The three workloads exercise increasingly complex trace trees. L3 forwarding is a straight-line pipeline (VRF, LPM, nexthop, MAC rewrite) with no forks. WCMP ×16 adds a 16-member action selector, producing 16 trace tree branches per packet. WCMP ×16 + mirror adds an ingress clone on top, doubling to 32 branches.
BMv2 comparison¶
We ran a head-to-head benchmark against BMv2's simple_switch on the
same SAI P4 program with the same table entries (10k LPM routes, 500
ternary ACL entries). BMv2 was compiled with -O2 and per-packet trace
logging enabled — its analog of 4ward's trace trees.

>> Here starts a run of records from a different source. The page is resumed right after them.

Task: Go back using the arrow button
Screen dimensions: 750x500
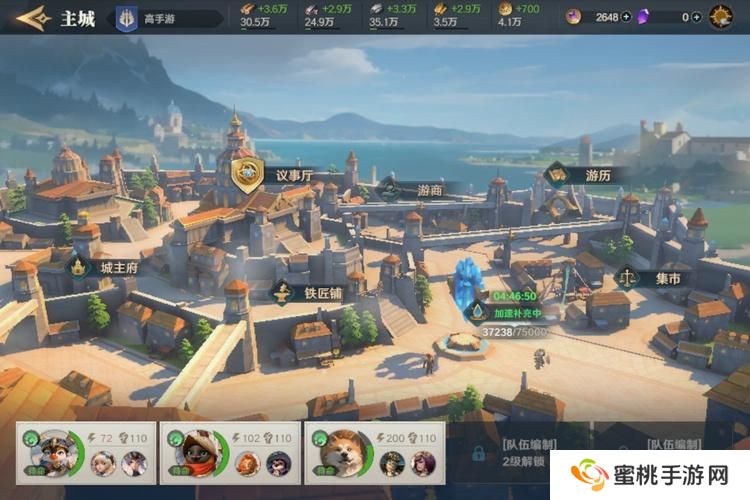Action: [x=30, y=17]
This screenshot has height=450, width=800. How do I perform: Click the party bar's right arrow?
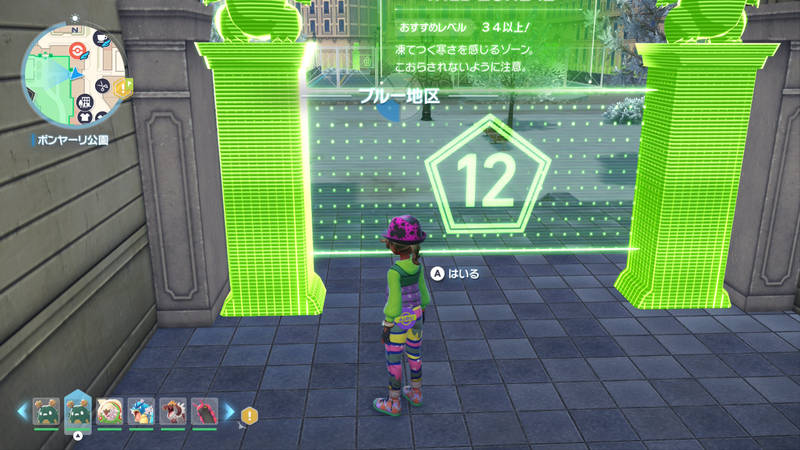[x=229, y=411]
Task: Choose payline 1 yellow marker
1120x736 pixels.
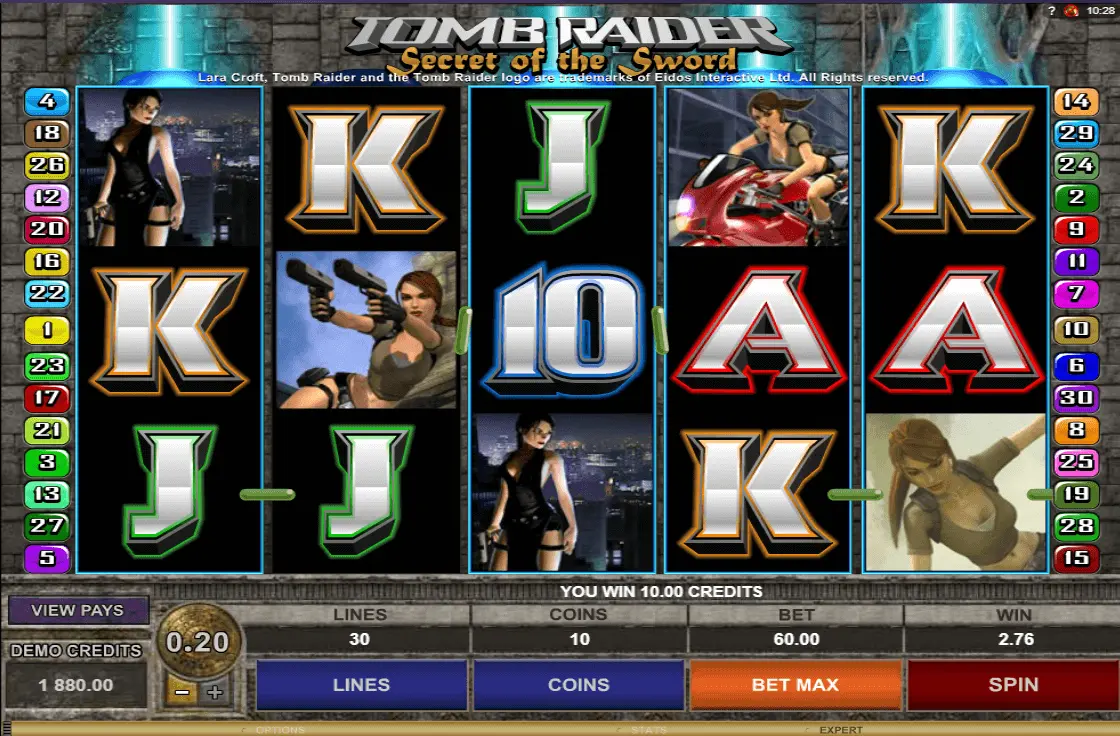Action: 47,329
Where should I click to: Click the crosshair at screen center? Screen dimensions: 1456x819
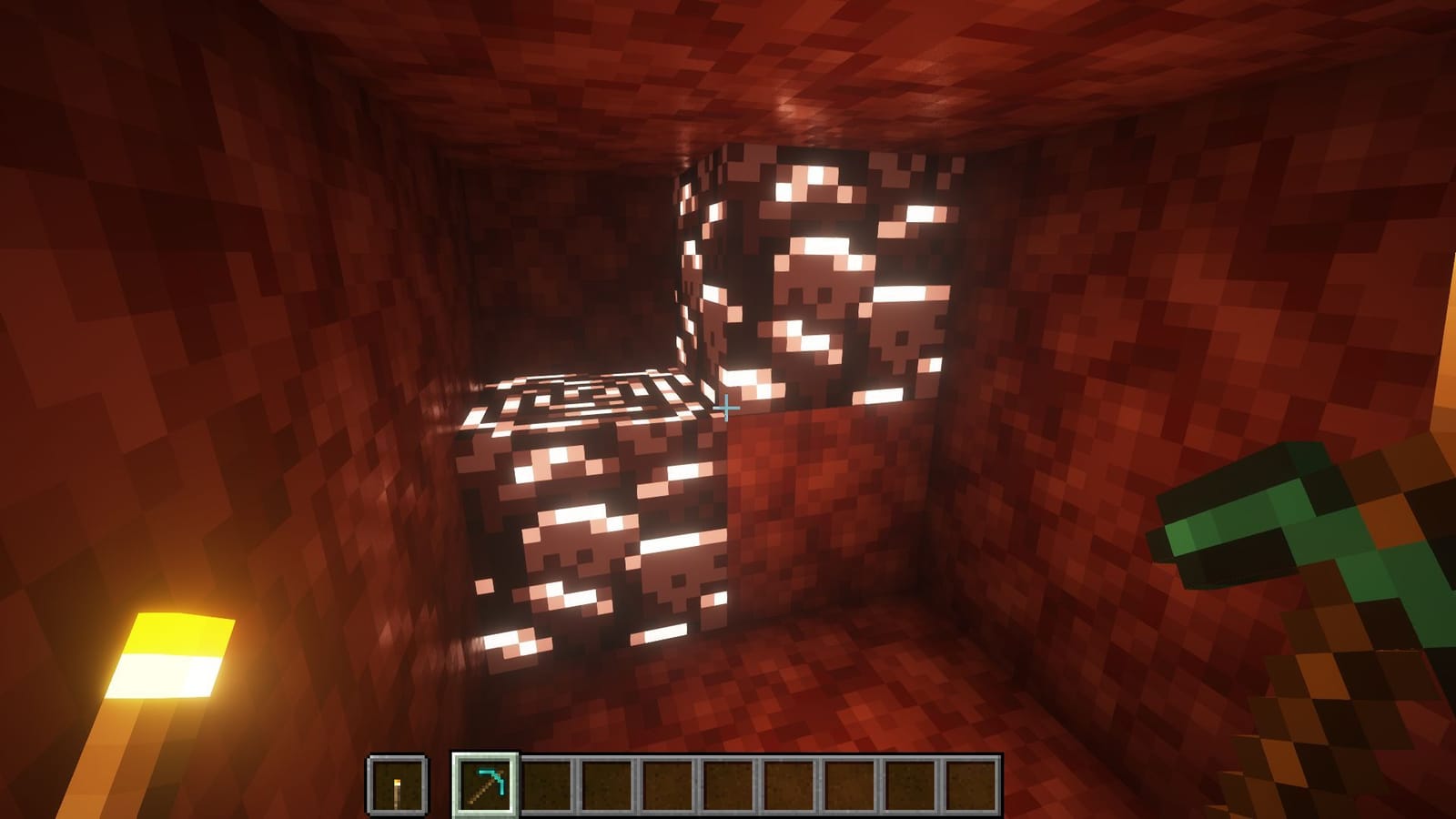coord(728,410)
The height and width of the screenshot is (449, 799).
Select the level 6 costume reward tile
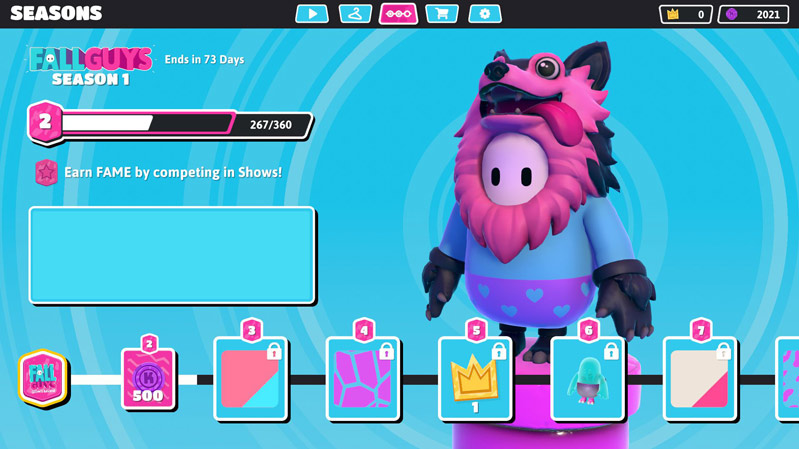[x=587, y=378]
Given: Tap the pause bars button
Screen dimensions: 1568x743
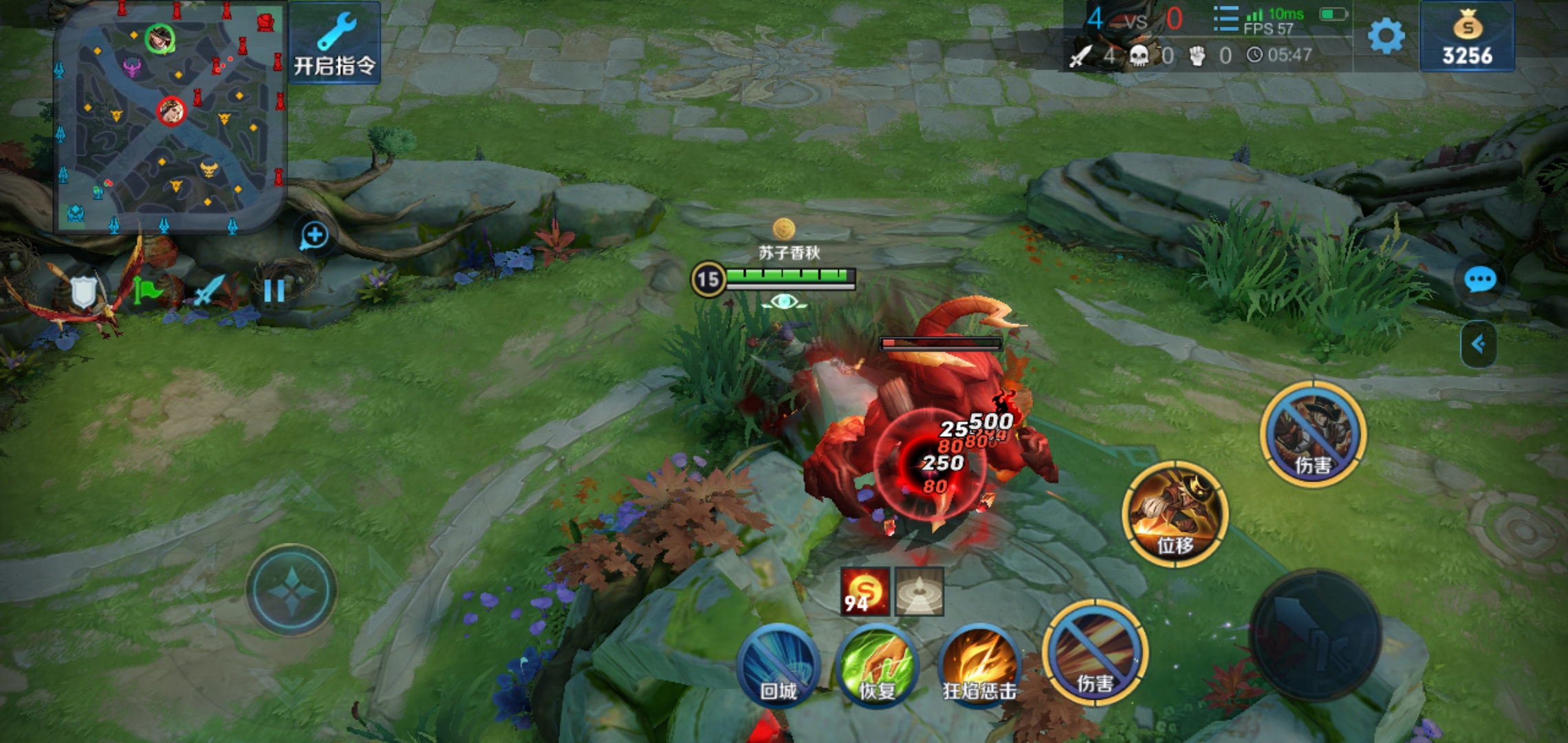Looking at the screenshot, I should tap(274, 292).

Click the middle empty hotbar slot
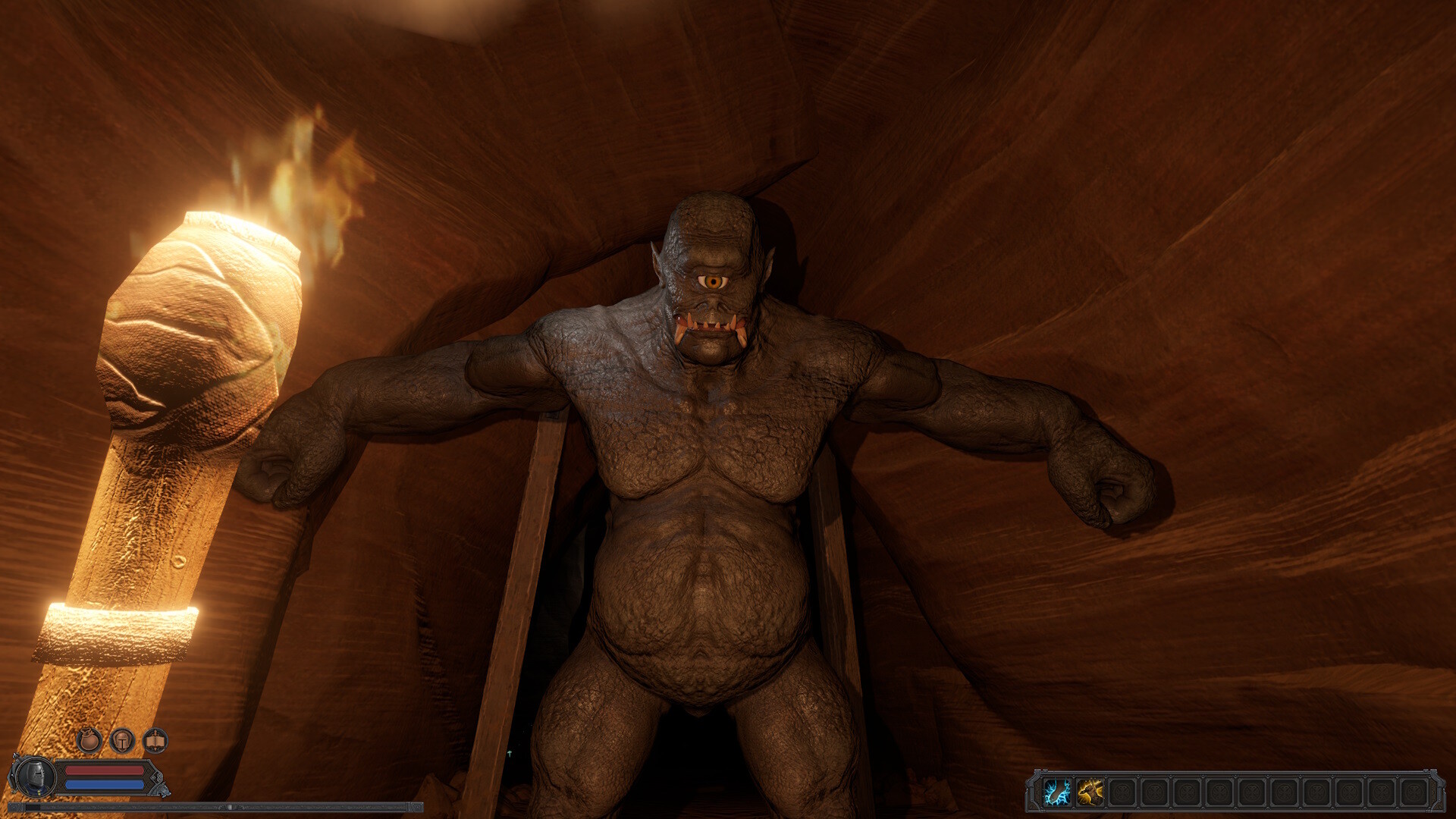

| Workload | BMv2 | 4ward, 1 core | 4ward, 16 cores |
|---|---|---|---|
| L3 forwarding | 4,500 | 2,500 | 29,000 |
| WCMP ×16 | 4,400 | 2,000 | 13,000 |
BMv2 is faster on single-core sequential throughput — it's a mature C++ codebase and doesn't build trace trees. With concurrent processing, 4ward pulls well ahead. The WCMP ×16 sequential number is additionally lower because the two simulators do different amounts of work per packet: BMv2 hashes to one action selector member, while 4ward explores all 16 to build the complete trace tree — that's the whole point.
For full details on the benchmark methodology, build flags, and caveats, see PERFORMANCE.md.
Error codes¶
| Situation | gRPC status |
|---|---|
| No pipeline loaded | FAILED_PRECONDITION |
| P4RT port requested without port translation | FAILED_PRECONDITION |
| Invalid request | INVALID_ARGUMENT |
| Entity already exists (INSERT) | ALREADY_EXISTS |
| Entity not found (MODIFY/DELETE) | NOT_FOUND |
| Not primary for role | PERMISSION_DENIED |